Com a regulação, o Pix parcelado passará a ser um novo produto financeiro. Isso porque o parcelamento será vinculado à análise de crédito pessoal do cliente e as taxas de juros ficarão a cargo de cada banco, de acordo com o perfil de risco do pagador. Isso tudo ocorrerá sem cobrança de tarifas adicionais e sem a intermediação das operadoras de cartões.
— O objetivo não é eliminar nenhum meio de pagamento, mas ampliar as opções disponíveis para a população — afirmou Breno Lobo, chefe adjunto do Departamento de Competição e Estrutura do Mercado Financeiro do Banco Central, à Veja.
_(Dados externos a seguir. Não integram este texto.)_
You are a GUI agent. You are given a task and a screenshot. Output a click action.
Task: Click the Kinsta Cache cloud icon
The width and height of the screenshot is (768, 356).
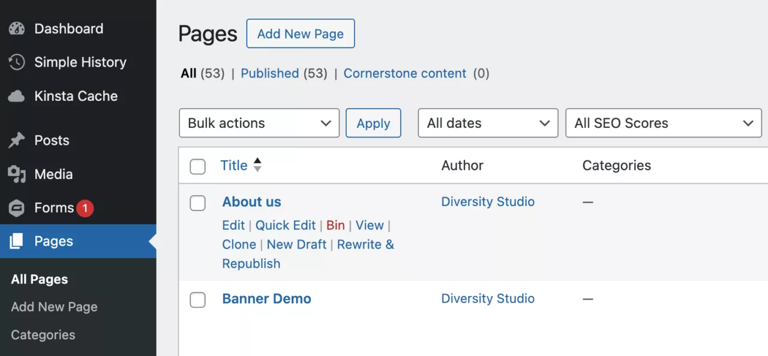pos(17,96)
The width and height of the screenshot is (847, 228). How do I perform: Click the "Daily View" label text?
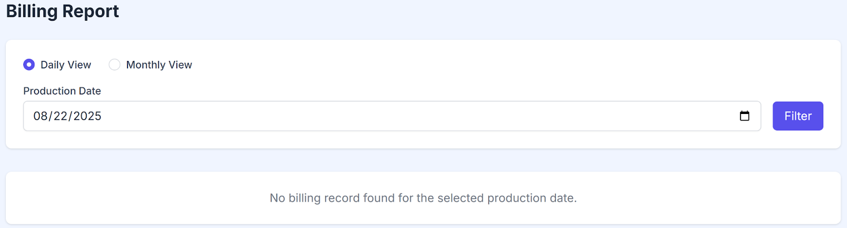(x=66, y=65)
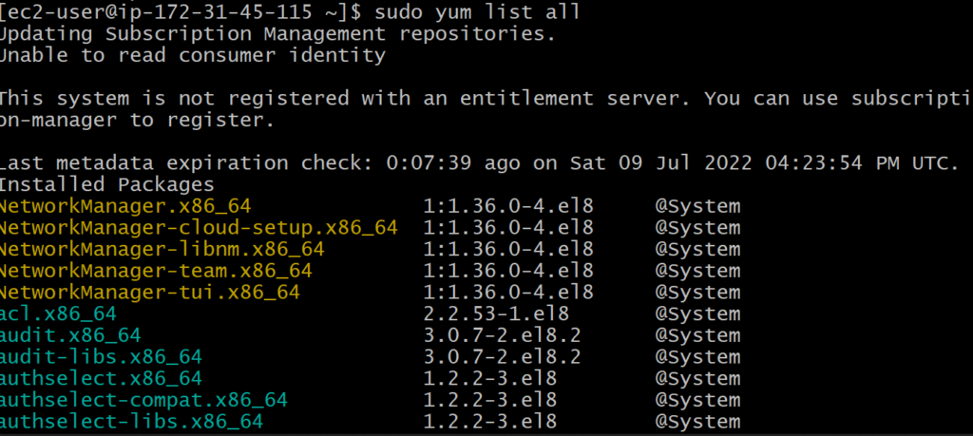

A expectativa, conforme a Federação Brasileira de Bancos (Febraban), é de que a nova aplicabilidade impulsione ainda mais a adesão ao Pix. Até junho deste ano, mais de 168 milhões de brasileiros já haviam feito ou recebido ao menos uma transação instantânea. Atualmente, o Pix lidera entre os métodos de pagamentos no Brasil: 46% da população o usa como principal forma de transação, ainda que tenha sido lançado há menos de cinco anos. Já os cartões de débito e crédito são os preferidos de apenas 17% e 11% dos usuários, respectivamente.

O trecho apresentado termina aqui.